Print version ISSN 0104-4230

Rev. Assoc. Med. Bras. vol.58 no.1 São Paulo Jan./Feb. 2012

http://dx.doi.org/10.1590/S0104-42302012000100012 

ARTIGO ORIGINAL

 

Valor energético total e contribuição percentual de calorias por macronutrientes da alimentação de idosos domiciliados em Fortaleza - CE

 

Total energy value and percentage contribuition of calories from macronutrients in the diet of elderly individuals from Fortaleza, state of Ceará, Brazil

 

 

Tarciana Nobre de MenezesI; Maria de Fátima Nunes MarucciII

IDoutora em Saúde Pública; Professora, Universidade Estadual da Paraíba, Campina Grande, PB, Brasil
IIDoutora em Saúde Pública; Professora, Universidade de São Paulo, São Paulo, SP, Brasil

Correspondência para

 

 


RESUMO

OBJETIVO: Descrever o valor energético total e contribuição percentual de calorias por macronutrientes da alimentação de idosos domiciliados em Fortaleza/CE.
MÉTODOS: Este estudo é populacional, transversal e domiciliar. Participaram deste estudo 458 idosos (66,6% mulheres). As variáveis avaliadas foram: valor energético total (VET) da alimentação e contribuição percentual de calorias por proteínas, carboidratos e lipídios. Os resultados são apresentados sob a forma de médias, desvios-padrão e distribuição percentilar (P5, P10, P25, P50, P75, P90, P95). Os testes t-Student e análise de variância (ANOVA de uma via) com o teste Post Hoc LSD foram utilizados para verificar a diferença estatística das médias entre dois grupos e entre três grupos ou mais, respectivamente.
RESULTADOS: Ao comparar os valores médios do VET entre as categorias das variáveis socioeconômico-demográficas foi encontrada diferença estatisticamente significativa entre as mulheres para cor, anos de estudo e nível socioeconômico.
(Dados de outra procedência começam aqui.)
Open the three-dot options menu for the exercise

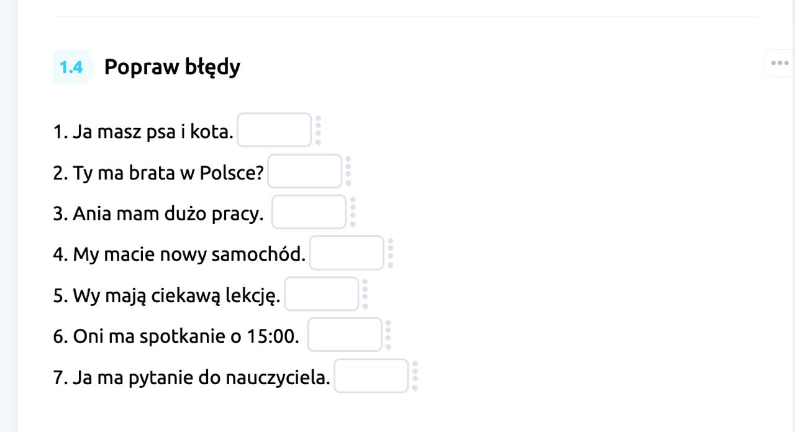click(779, 63)
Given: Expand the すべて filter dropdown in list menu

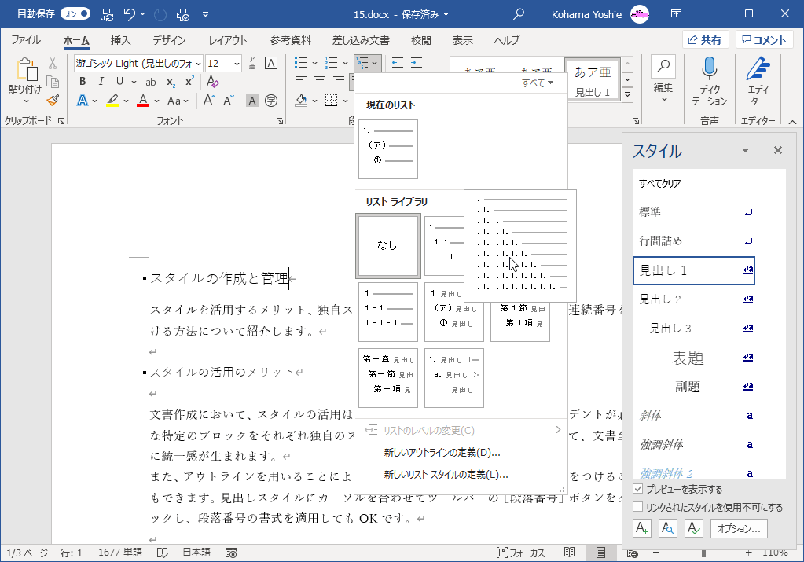Looking at the screenshot, I should click(538, 83).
Entre os homens foram encontradas diferenças para anos de estudo e nível socioeconômico. O valor energético médio da alimentação dos homens foi significativamente superior ao das mulheres. Entre as mulheres o valor médio foi 1.236,4 kcal e entre os homens foi 1.475,8 kcal. Os valores médios da contribuição percentual de calorias por proteínas, carboidratos e lipídios foram semelhantes entre homens e mulheres.
CONCLUSÃO: Os idosos deste estudo apresentam diferenças significativas nas médias do valor energético da alimentação entre os sexos e entre as categorias de anos de estudo e nível socioeconómico. As mulheres apresentaram, ainda, diferenças significativas entre as categorias de cor. A contribuição relativa média dos macronutrientes no valor energético da alimentação foi semelhante entre os sexos e grupos etários.
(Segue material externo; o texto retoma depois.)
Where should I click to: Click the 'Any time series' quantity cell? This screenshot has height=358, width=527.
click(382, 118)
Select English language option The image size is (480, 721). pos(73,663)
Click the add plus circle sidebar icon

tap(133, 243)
Unitermos: Idoso; energia; macronutrientes; alimentação.


SUMMARY

OBJECTIVE: Describe the total energy value and percentage contribution of calories from macronutrients in the diet of elderly individuals living in Fortaleza/CE.
METHODS: This is a population-based, cross-sectional domiciliary study, which included 458 elderly individuals (66.6% women). The variables evaluated were total energy value (TEV) and the percentage contribution of calories from proteins, carbohydrates, and lipids. The results are shown as mean, standard deviation, and percentile distribution (P5, P10, P25, P50, P75, P90, P95). The Student's t-test and analysis of variance (one-way ANOVA) with LSD post-hoc tests were used to determine the statistical significance of means between two groups and among three or more groups, respectively.
RESULTS: When comparing the mean values of TEV among categories of socioeconomic and demographic variables, statistically significant differences were found between women for ethnicity, years of schooling and socioeconomic level. Among men, differences were found for years of schooling and socioeconomic level. The mean energy value of men's diet was significantly higher than that of women (1475.8 kcal and 1236.4 kcal, respectively). The mean values of calorie percentage contribution from proteins, carbohydrates, and lipids were similar between men and women.
CONCLUSION: The elderly of this study showed significant differences in mean values of TEV between sexes and between the categories years of schooling and socioeconomic level. Women also showed significant differences between the ethnic categories. The mean relative contribution of macronutrients in TEV was similar between genders and age groups.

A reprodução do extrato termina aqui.